- Set task -
Reproduce the records below from the line containing "Task: Select Tự động phân chia cơ hội option" through the end of the records, replacing "Viewport" with "Display area" and leaving everything else unchanged. Omit the pictures from your answer.

- Given data -

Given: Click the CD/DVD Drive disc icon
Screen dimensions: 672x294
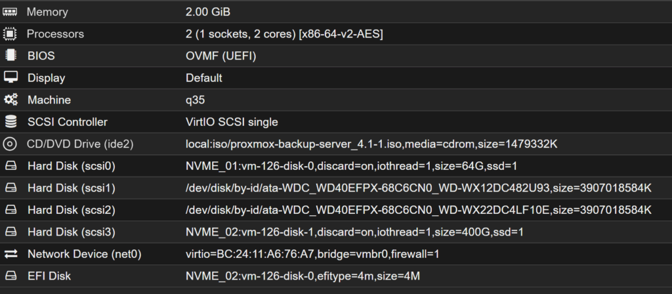Looking at the screenshot, I should [x=10, y=144].
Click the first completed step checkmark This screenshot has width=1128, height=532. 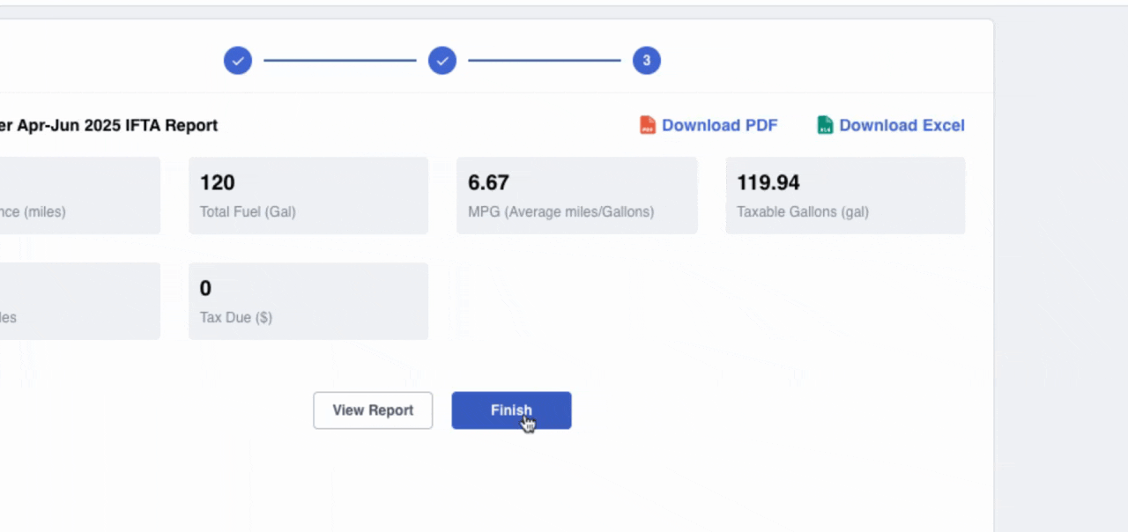(238, 61)
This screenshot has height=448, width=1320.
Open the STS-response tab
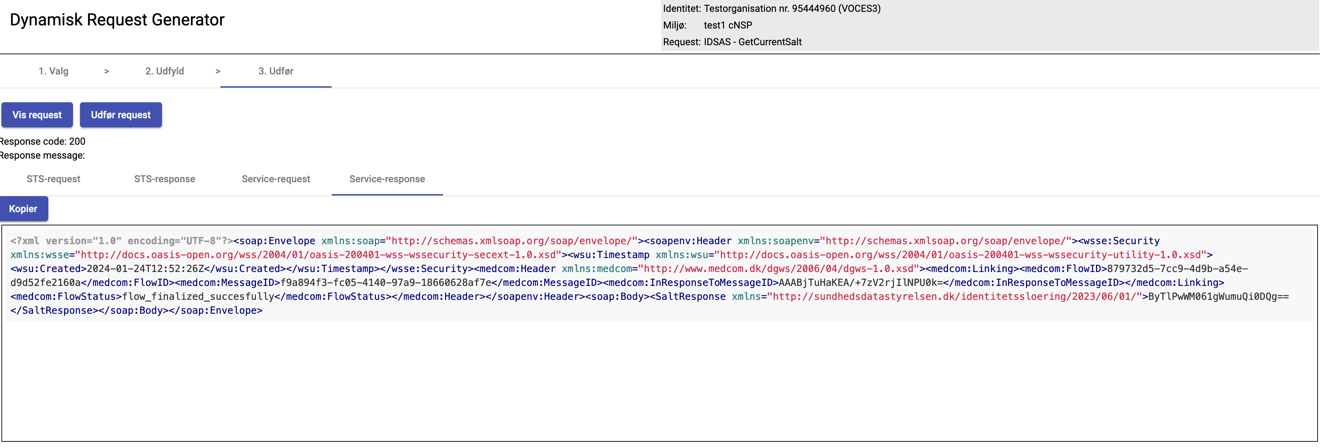pos(164,179)
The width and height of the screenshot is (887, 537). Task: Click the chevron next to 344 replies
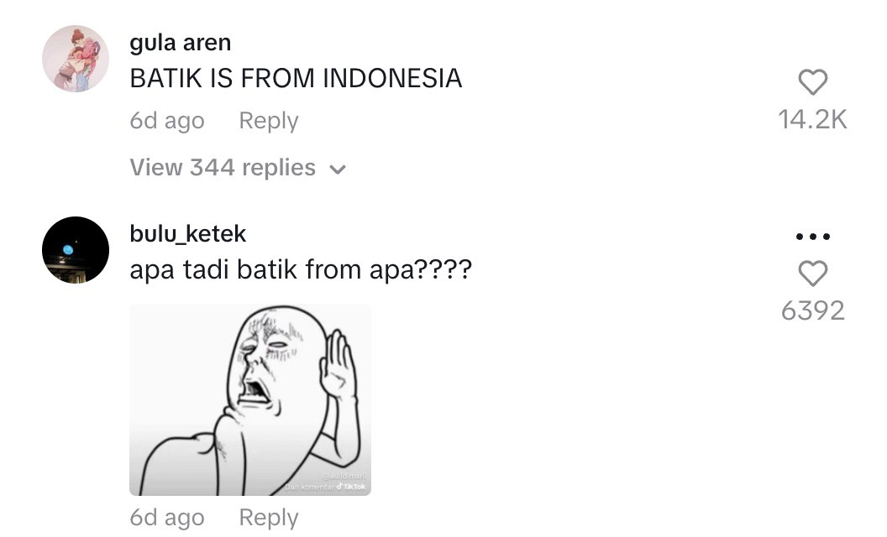(x=338, y=169)
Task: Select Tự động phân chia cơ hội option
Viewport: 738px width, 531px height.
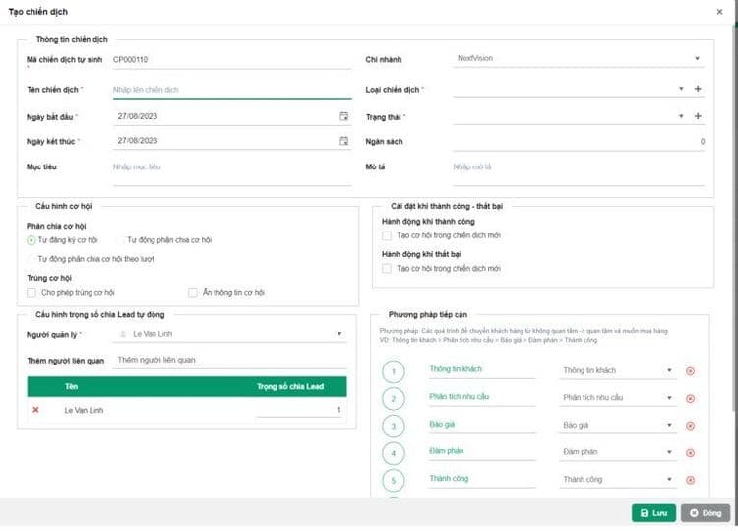Action: [121, 240]
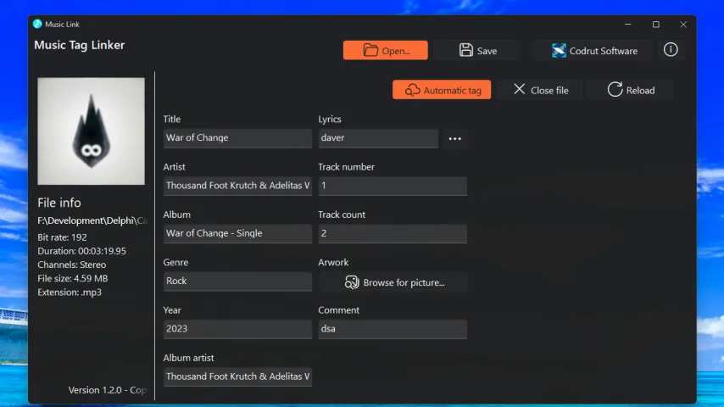Click the Genre field containing Rock

[x=237, y=281]
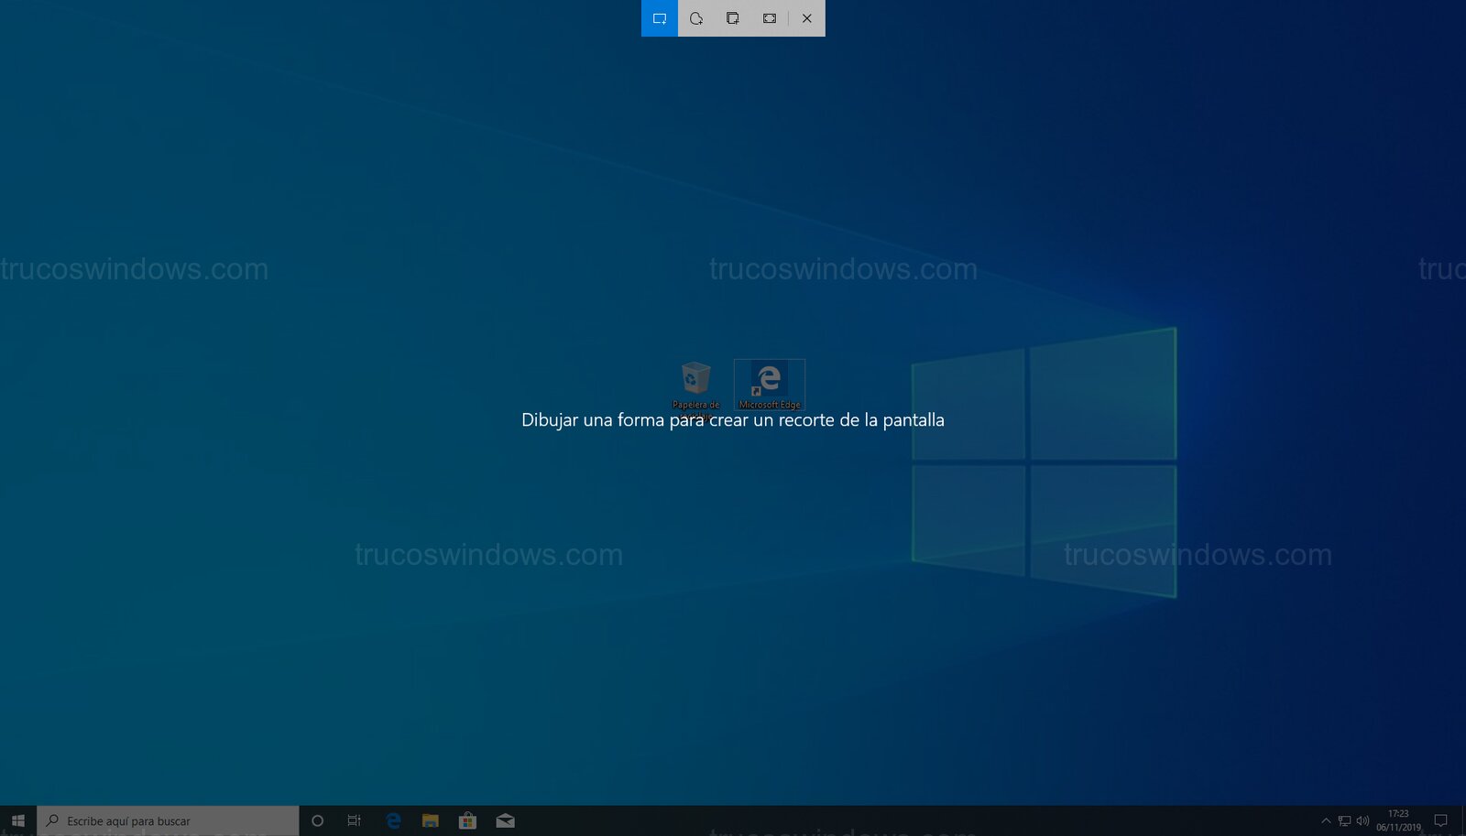Screen dimensions: 1466x836
Task: Open Cortana from the taskbar circle
Action: (317, 820)
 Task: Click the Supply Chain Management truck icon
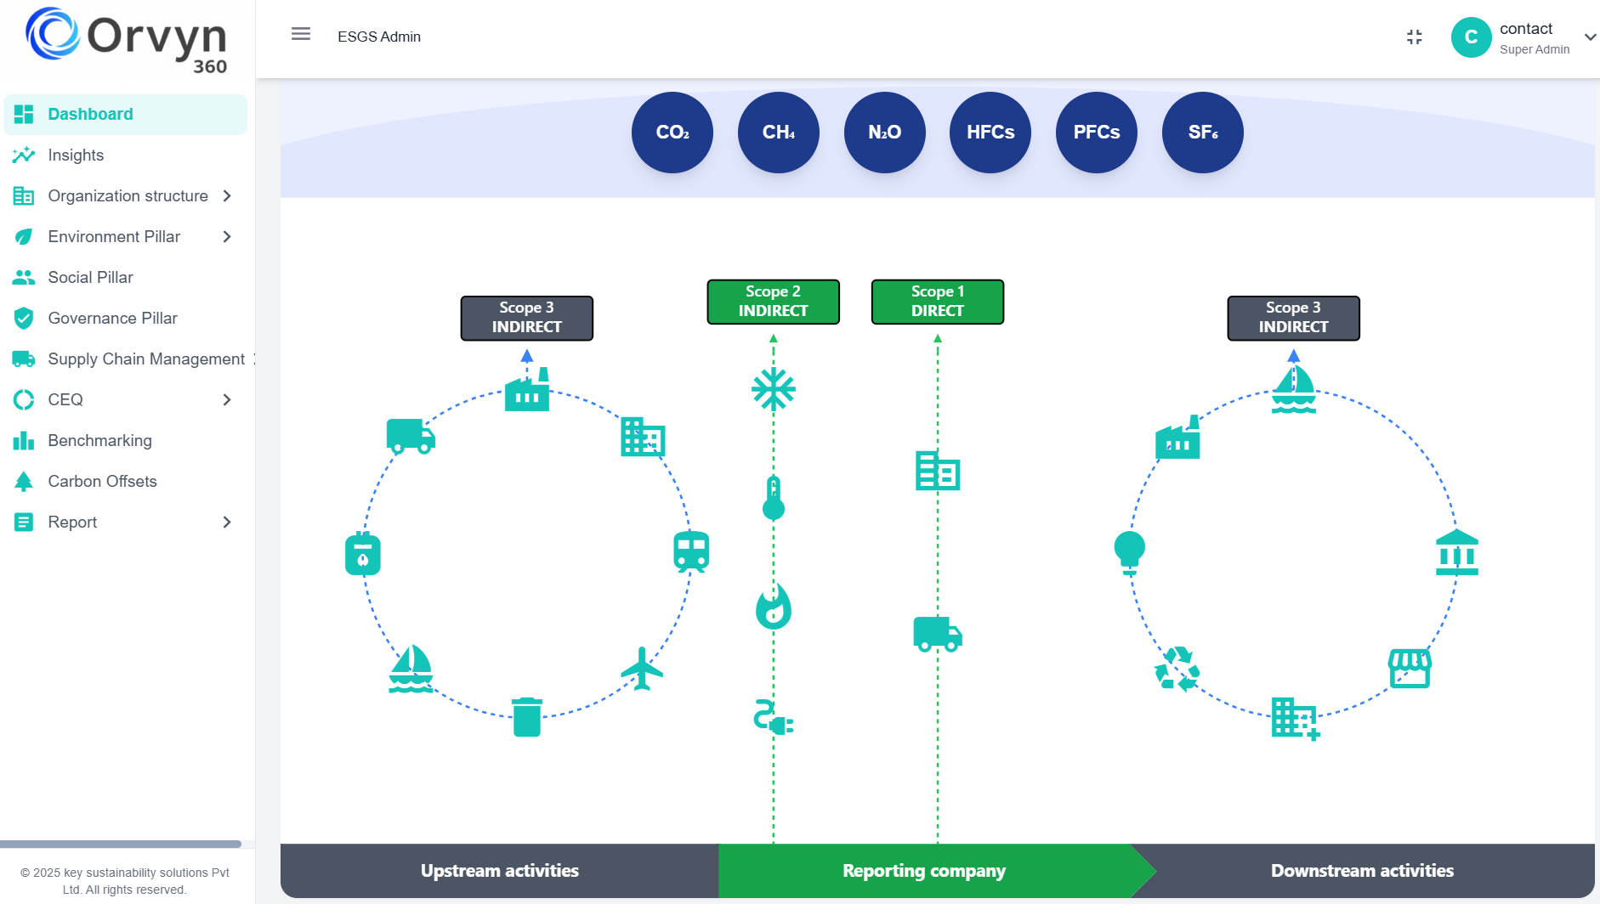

- Answer in full -
Task: Select Tự động phân chia cơ hội option
Display area: 738px width, 531px height.
Action: [121, 240]
Click the Genre field containing Rock

[x=237, y=281]
Screen dimensions: 1466x836
Task: Open Cortana from the taskbar circle
Action: (317, 820)
 Task: Click the Supply Chain Management truck icon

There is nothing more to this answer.